You can't really judge this book on the basis of today's morality. In the past children were not treated as they are today, or as they are supposed to be treated. Just remember how children were treated throughout the 19th century. Remember how they were enslaved in England in coal mines and / or weaving factories, etc.

So it is clear that the world was really more violent than it is today in the middle classes of the industrialized world. Of course, today children in this section of the population are exposed to the violence of games, drawings, but it is violence that means absolutely nothing and does not produce any psychological consequences in the face of the real violence to which children were exposed in the past. Hunger, cold, forced labor, rape, physical violence were the reality.

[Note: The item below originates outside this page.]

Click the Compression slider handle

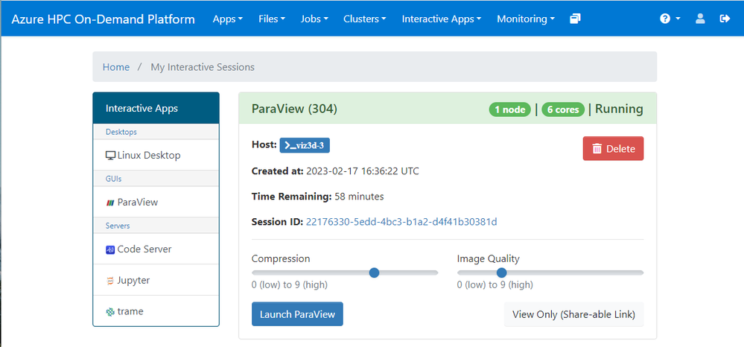(x=375, y=273)
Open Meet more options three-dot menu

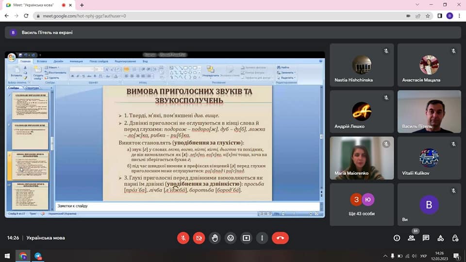tap(262, 238)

Just read the authors of the time, French and English or from any other country and we will see what was the luck of the children at the time.

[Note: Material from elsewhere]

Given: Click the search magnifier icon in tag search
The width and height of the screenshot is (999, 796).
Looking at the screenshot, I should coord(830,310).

Pinocchio is only the fruit of his time. Disney simply did with Pinocchio what it did with all the stories or books in which he put his hand, transformed the violence into tenderness and pasteurized the moral ambiguities of these books, in fact, the Brothers Grimm did the same with the French tales they collected. Yes, the Grimm tales were actually an understatement of the same tales of French origin.

We actually live in a less violent world than our ancestors, but the violence only seems greater because the population and the information are millions of times greater.

Regarding the author's intention with the book I see a lot of Masonic and mainly Gnostic symbolism.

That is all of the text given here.